ABSTRACT The origin of the diverse population of galaxy clusters remains an unexplained aspect of large-scale structure formation and cluster evolution. We present a novel method of using X-ray images to identify cool core (CC), weak cool core (WCC), and non-cool core (NCC) clusters of galaxies that are defined by their central cooling times. We employ a convolutional neural network, ResNet-18, which is commonly used for image analysis, to classify clusters. We produce mock Chandra X-ray observations for a sample of 318 massive clusters drawn from the IllustrisTNG simulations. The network is trained and tested with low-resolution mock Chandra images covering a central 1 Mpc square for the clusters in our sample. Without any spectral information, the deep learning algorithm is able to identify CC, WCC, and NCC clusters, achieving balanced accuracies (BAcc) of 92 per cent, 81 per cent, and 83 per cent, respectively.

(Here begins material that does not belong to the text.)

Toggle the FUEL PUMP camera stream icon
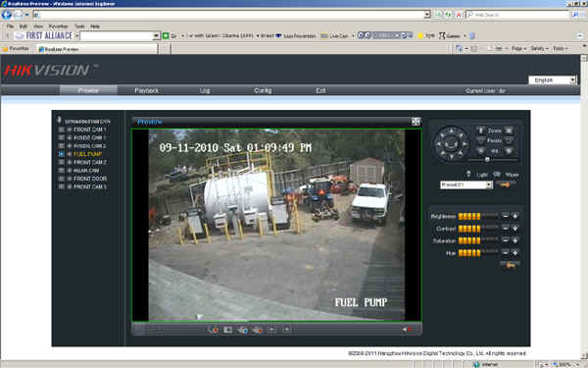 tap(61, 154)
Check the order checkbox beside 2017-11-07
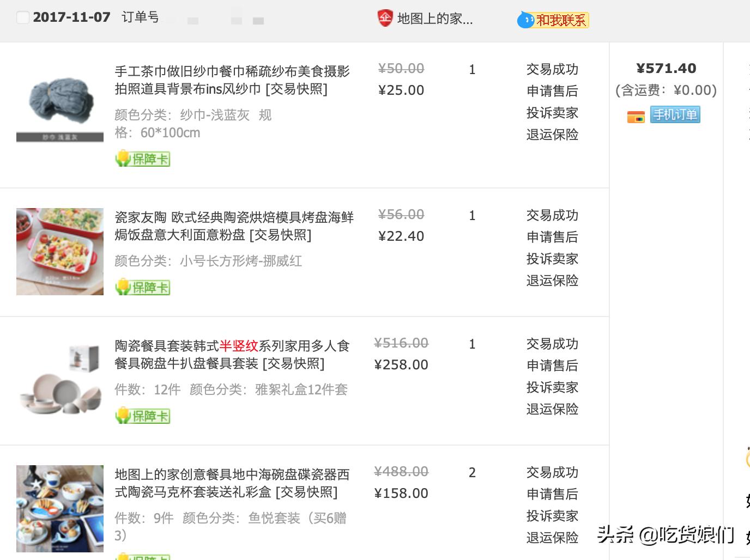750x560 pixels. [22, 17]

The performance is superior to classification by conventional methods using central gas densities, with an average ${\rm BAcc}=81{{\ \rm per\ cent}}$, or surface brightness concentrations, giving ${\rm BAcc}=73{{\ \rm per\ cent}}$. We use class activation mapping to localize discriminative regions for the classification decision. From this analysis, we observe that the network has utilized regions from cluster centres out to r ≈ 300 kpc and r ≈ 500 kpc to identify CC and NCC clusters, respectively. It may have recognized features in the intracluster medium that are associated with AGN feedback and disruptive major mergers.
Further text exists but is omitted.